5.              Type X: Least essential and can be dangerous in large quantities, as it is identified as a possible marker of rheumatoid arthritis.

Which is the Most Important Collagen for Humans?

Out of the five types of collagen proteins mentioned, Type I, Type II, and Type III are of most use to us. These three proteins make up about 90% of the total collagen content of an average human body. However, Type I and Type III are significantly more prevalent than Type II collagen proteins.

It indicates that those two are also the most useful variants out of the three primary collagens identified in us so far. Aside from improving skin elasticity and muscle density, Type I and Type III collagen proteins have the highest propensity to reduce fat and hydrate skin from the inside.

What are the Sources of Collagen?

There are several natural sources of collagen, and they are all derived from animal products. The richest sources of collagen are as follows:

·        Bone broth made from the bones of cattle and poultry.

·        Poultry in general, including chicken, eggs, and turkey.

·        Certain fruits such as oranges, grapefruits, berries, pineapples, and kiwis.

·        Leafy greens and most beans are rich in collagen.

·        Certain herbs and spices such as garlic and ginger can be helpful, but the small quantity of intake may limit benefits.

·        Supplementation (Powders, capsules, etc.)
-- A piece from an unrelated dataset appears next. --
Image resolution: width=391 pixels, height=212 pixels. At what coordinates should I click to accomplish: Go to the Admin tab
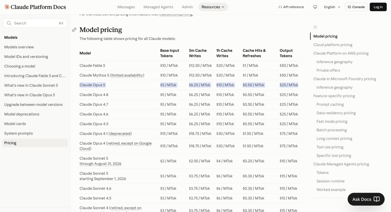coord(187,7)
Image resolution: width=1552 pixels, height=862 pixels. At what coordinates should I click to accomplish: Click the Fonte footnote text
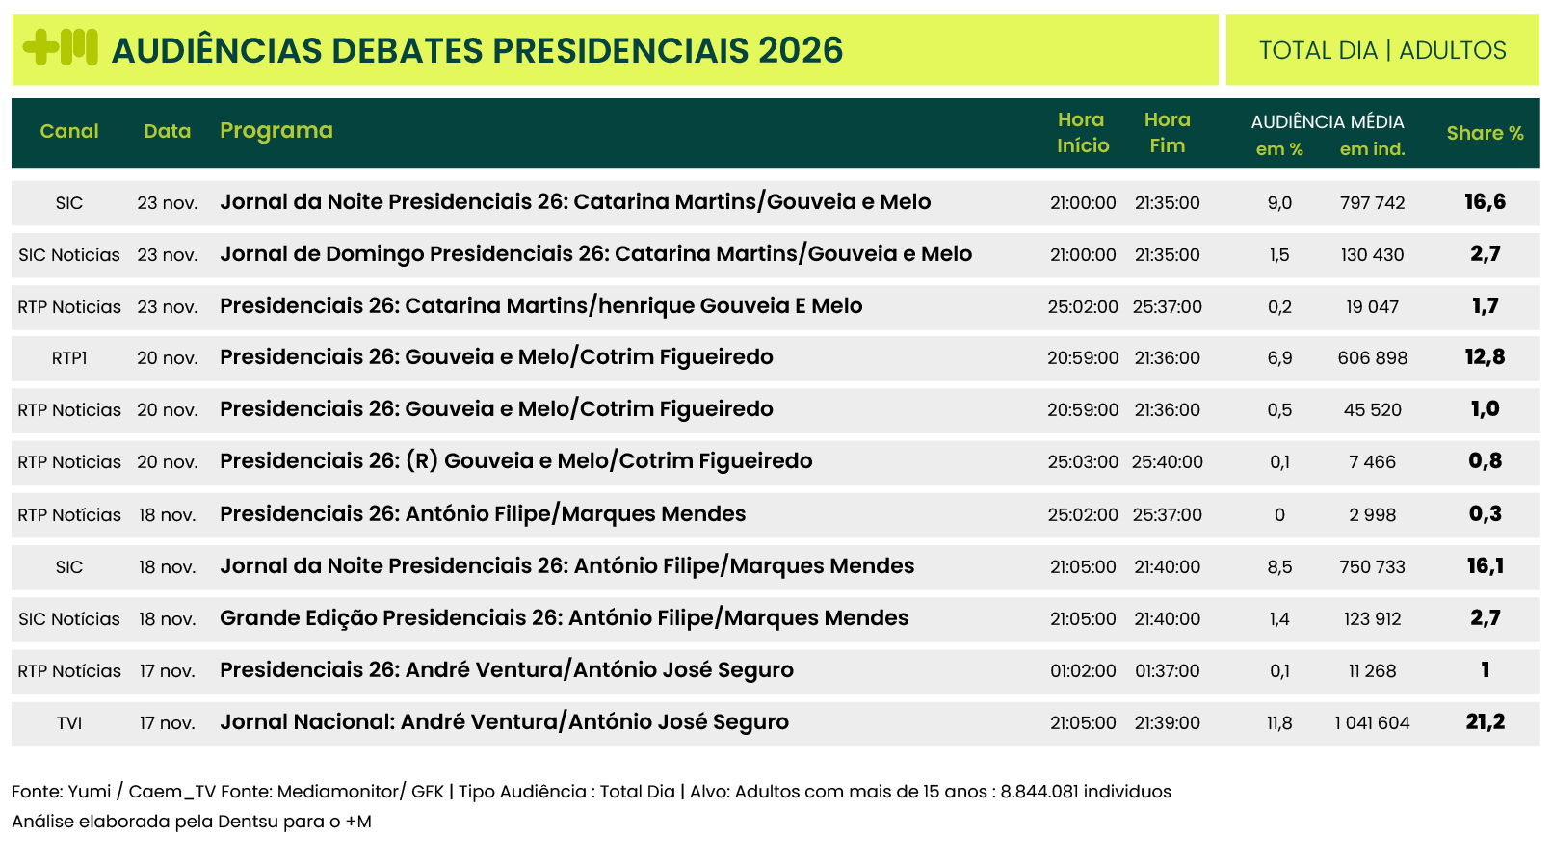click(591, 792)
Are the Other Collagen Types Necessary?

The short answer is yes, barring only Type X collagens. All the other four identified groups of collagen proteins are essential. We stand to benefit most from rounded sources of nutrition that cover all four types. Type I and Type III might be the most important, but meal plans that cover all four categories would be even more beneficial.

However, if you are looking to use a collagen supplement, it should be primarily rich in Type I and Type III collagens to best meet the adult body’s main needs. We tend to benefit more from the concentrated nature of collagen supplements, especially as we get older.